Higher rates ultimately mean growth stocks could carry on struggling in the near term, even as the S&P 500 nears correction territory.
The broad-based index has lost roughly 9% of its value in January with speculative stocks particularly hard hit. Higher interest rates not only threaten corporate profits by raising borrowing costs, but they also lower the present value of companies’ forecast earnings.
Dollar joy at higher rates
King dollar has finally reasserted its authority (over those pesky low yielding currencies especially) this morning. The widely followed Dollar Index is enjoying its fourth day of consecutive gains and has hit highs last seen in July 2020. With greenback positioning more balanced, bulls will target the June 2020 high at 97.80.

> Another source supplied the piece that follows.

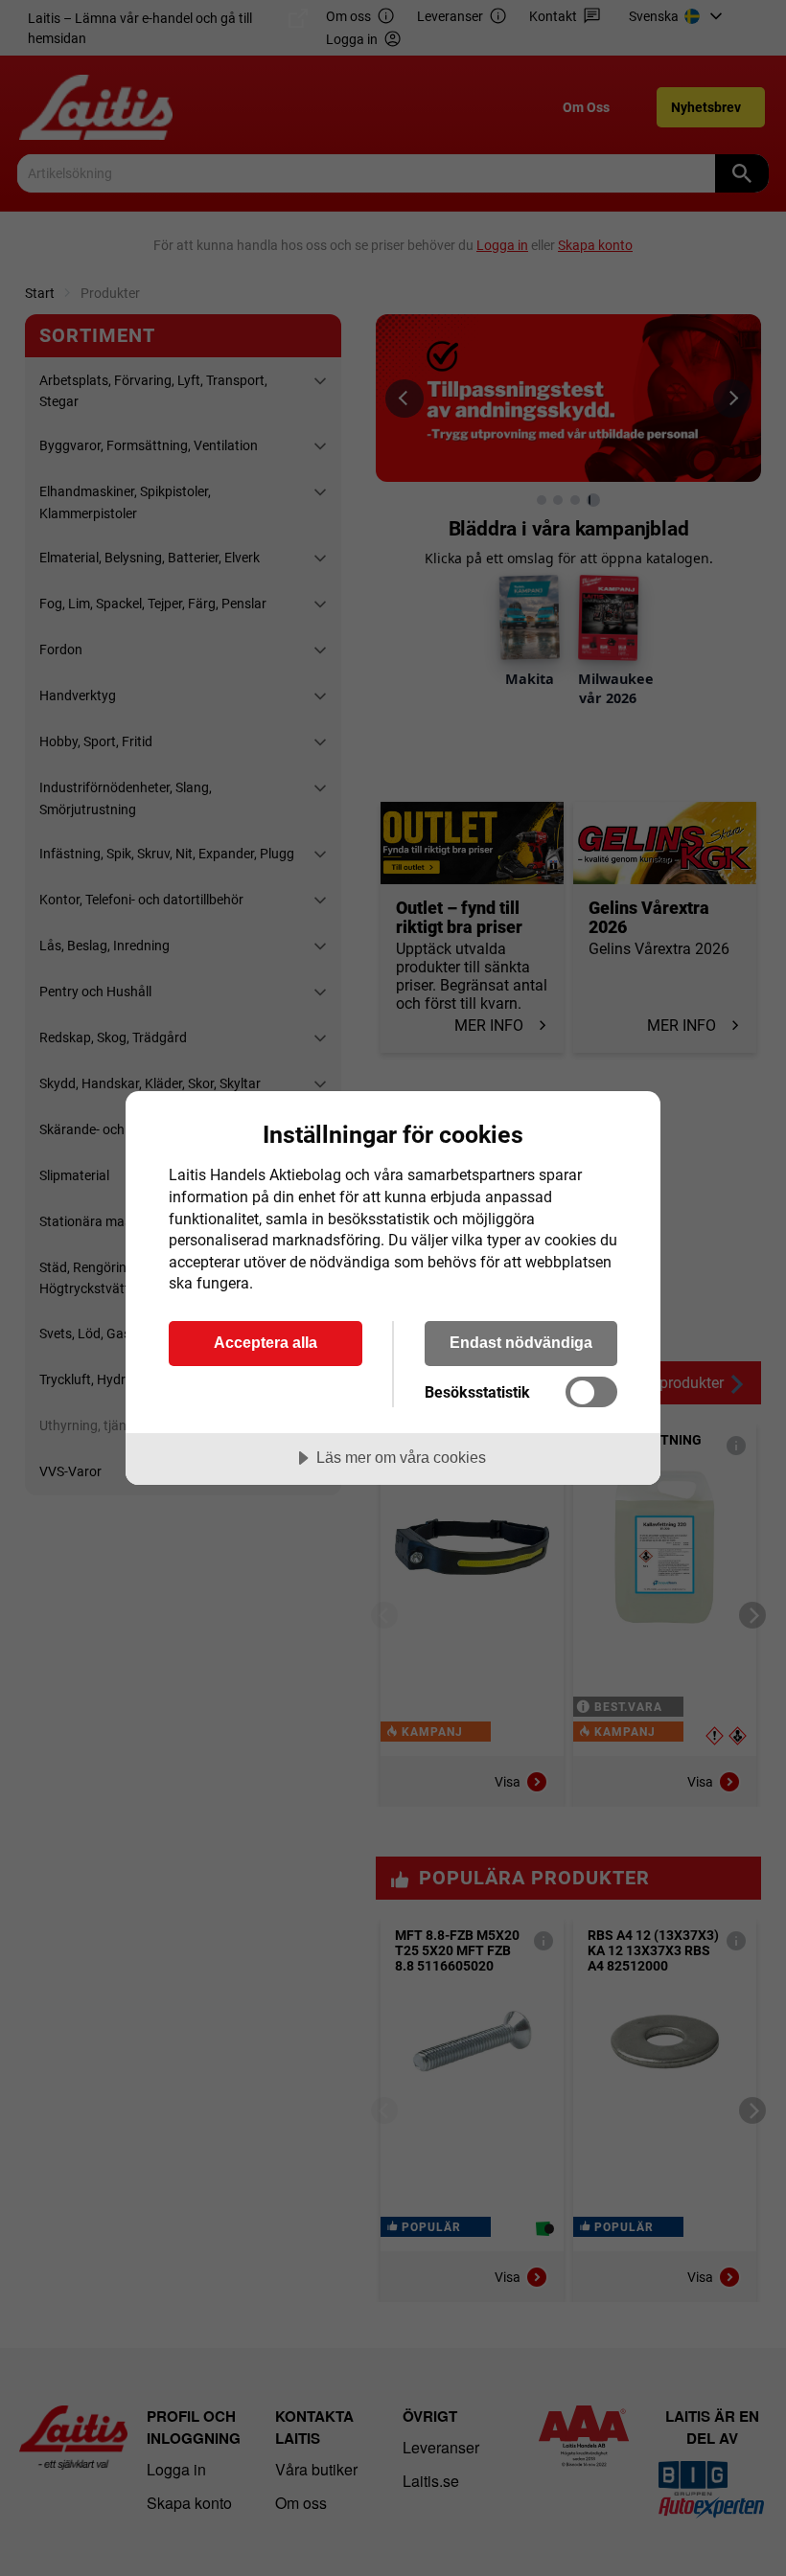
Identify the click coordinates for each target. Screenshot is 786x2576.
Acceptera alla (265, 1342)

Meanwhile, EUR/USD has plunged to new cycle lows below the previous bottom from November at 1.1162. The ECB is firmly sticking to the script that any bump in inflation will not hurry then into the start of a hiking cycle. Until this changes, then the world’s most popular currency pair should stay under pressure. The focus is likely to shift to the 1.10 area now that support has been broken and prices close the week below support/resistance. Traders will be watching today’s Q4 US GDP and the Fed’s favourite gauge of inflation, the core PCE deflator, which is released tomorrow.
Apple to report after the US closing bell
We have had some notable earnings releases over the past few days with Microsoft and Tesla reporting, and investors preparing for Apple’s latest quarterly figures later today. The tech titan is expected to report all-time record revenue and a 13% rise in earnings. That said, the company which was the first to hit a $3 trillion market cap, has struggled to meet demand for sales of its iPhone 13 due to supply chain problems.
Apple watchers will also focus on its higher-margin services division which is set to grow at a much faster pace than the tepid pace of iPhone sales.
Technically, the stock has fallen sharply from all-time highs at $182.87 which it touched at the start of the year. But prices have found support more recently around the 100-day simple moving average and previous September highs at $157/$158. Bulls will want to get above the 50-day moving average around $168 to slow the current bearish momentum.